3) @chrismar - Lawn Journal









4) @ericgautier - Lawn Journal









5) @Ware - Lawn Journal









6) @gregonfire - Lawn Journal









7) @Anthony Drexler - Lawn Journal









8) @ahartzell - Lawn Journal









9) @Shindoman - Lawn Journal









10) @Brodgers88 - Lawn Journal


----------



## pennstater2005 (Jul 17, 2017)

Gotta go @Pete1313 It's definitely his time!!!! And, it can't be time for the August LOTM...can it?


----------



## pennstater2005 (Jul 17, 2017)

Pick your favorite Warm or Cool season Lawn Journals and get those nominations in :thumbsup:


----------



## SGrabs33 (Feb 13, 2017)

I was waiting for the sand to all go away. @Killbuzz is about as good as it gets.


----------



## SNOWBOB11 (Aug 31, 2017)

@chrismar should definitely have a chance to get lotm.


----------



## LIgrass (May 26, 2017)

I'll nominate yours @ericgautier


----------



## ericgautier (Apr 22, 2017)

LIgrass said:


> I'll nominate yours @ericgautier


hmmmm.... :lol: my lawn is not worthy atm.


----------



## chrismar (May 25, 2017)

Woah! Thanks for the nom!


----------



## wardconnor (Mar 25, 2017)

I am nominating @Ware


----------



## bellts02 (Apr 16, 2018)

I am nominating@gregonfire


----------



## zeus201 (Aug 30, 2017)

I am nominating [Mention]anthony drexler


----------



## Killbuzz (Apr 30, 2017)

SGrabs33 said:


> I was waiting for the sand to all go away. @Killbuzz is about as good as it gets.


Thanks for the nom.


----------



## Bunnysarefat (May 4, 2017)

I nominate @ahartzell. His lawn still looks great after overcoming the ultimate lawn care adversity!


----------



## ericgautier (Apr 22, 2017)

Voting starts tomorrow!


----------



## jessehurlburt (Oct 18, 2017)

I'd like to nominate @Shindoman


----------



## ahartzell (May 18, 2017)

Bunnysarefat said:


> I nominate @ahartzell. His lawn still looks great after overcoming the ultimate lawn care adversity!

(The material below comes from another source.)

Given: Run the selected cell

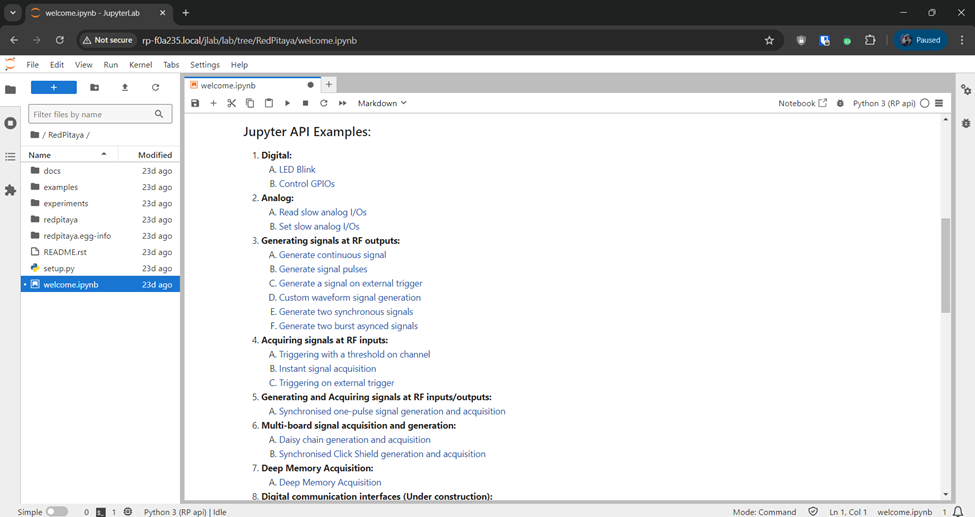Looking at the screenshot, I should pos(287,103).
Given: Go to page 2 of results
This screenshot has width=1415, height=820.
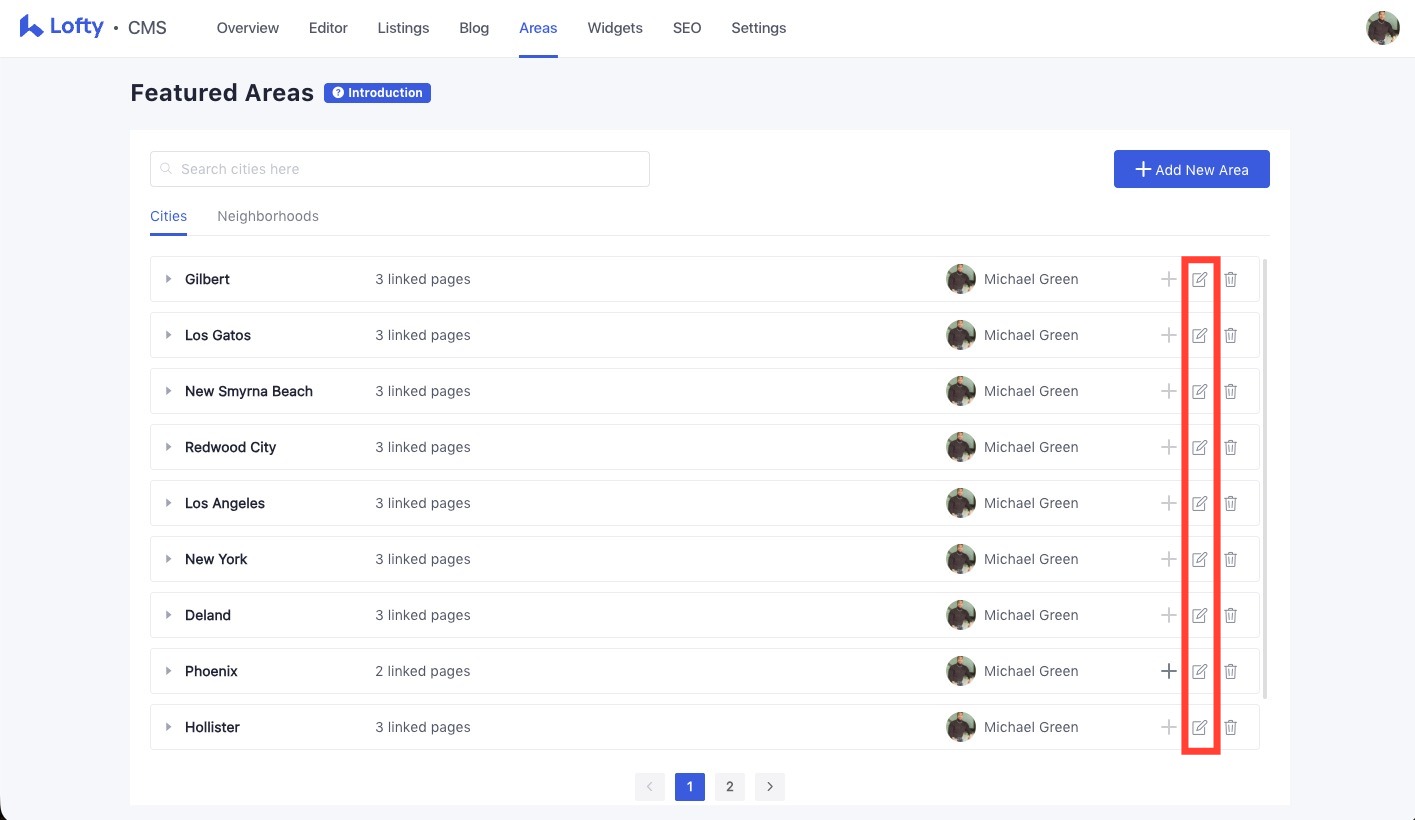Looking at the screenshot, I should click(x=729, y=786).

Thanks! It has been a struggle lol


----------



## Shindoman (Apr 22, 2018)

jessehurlburt said:


> I'd like to nominate @Shindoman


Wow! Thank You!


----------



## Ecks from Tex (Apr 26, 2018)

@Spursup's lawn :shock:










Dude needs to post some more pictures of those stripes. Awesome lawn

Link here: https://thelawnforum.com/viewtopic.php?f=2&t=1642&start=580


----------



## Gibby (Apr 3, 2018)

I nominate @Brodgers88


----------



## ericgautier (Apr 22, 2017)

Ecks from Tex said:


> Spursup's lawn :shock:
> 
> 
> 
> ...


@Ecks from Tex does @Spursup have a lawn journal?


----------



## ericgautier (Apr 22, 2017)

Poll is up! Time to vote.


----------



## Fishnugget (Sep 29, 2017)

This LOTM stuff is not easy, I had it real close between Killbuzz and Ware. Both have superb lawns. In the end, I chose Ware for this month. :thumbup:


----------



## chrismar (May 25, 2017)

Laid down some fresh stripes...

Lawn is a little stressed, but otherwise looks good and recovering nicely from the lack of rain we've had.


----------



## Brodgers88 (Feb 26, 2017)

Gibby said:


> I nominate @Brodgers88


Thanks @Gibby!


----------



## Ware (Jan 28, 2017)

#crispedges


----------



## Guest (Jul 29, 2018)

Voted for @Brodgers88 
Best centipede lawn I've ever seen.


----------



## JDgreen18 (Jun 14, 2018)

Damn this is a tight race so far....


----------



## Pete1313 (May 3, 2017)

Ware said:


> #crispedges


Awesome lawns everybody!
@Ware's lawn gets my vote! Hard to compete with his, but I'll try!

#62inchstripes


----------



## wardconnor (Mar 25, 2017)

Vote for @Wareand.....

All your wildest dreams will come true.


----------



## ericgautier (Apr 22, 2017)

Pete1313 said:


> Hard to compete with his, but I'll try!
> 
> #62inchstripes


^ how can you not vote for that! #team62inchstripes :lol:


----------



## ahartzell (May 18, 2017)

Hahaha - I'm mowing with Honda HRX, then double striping with Toro (reel disengaged of course) :lol: :lol: :lol:


----------



## Ware (Jan 28, 2017)

Pete1313 said:


> Awesome lawns everybody!
> Ware's lawn gets my vote! Hard to compete with his, but I'll try!


+1, awesome lawns!
Also, I cancelled out your vote with a vote for @Pete1313 :thumbup:

Good luck all, and here is my final plea for votes...


----------



## Shindoman (Apr 22, 2018)

Here's proof my lawn is not just for looks!


----------



## ericgautier (Apr 22, 2017)

Down to the wire... get your votes in!


----------



## chrismar (May 25, 2017)

ericgautier said:


> Down to the wire... get your votes in!


Can we just combine our votes since we're both in NJ? Or do we want to win for worst and 2nd worst LOTM?


----------



## Anthony Drexler (Apr 23, 2018)

@zeus201 thank you for the nomination!


----------



## ericgautier (Apr 22, 2017)

chrismar said:


> Can we just combine our votes since we're both in NJ? Or do we want to win for worst and 2nd worst LOTM?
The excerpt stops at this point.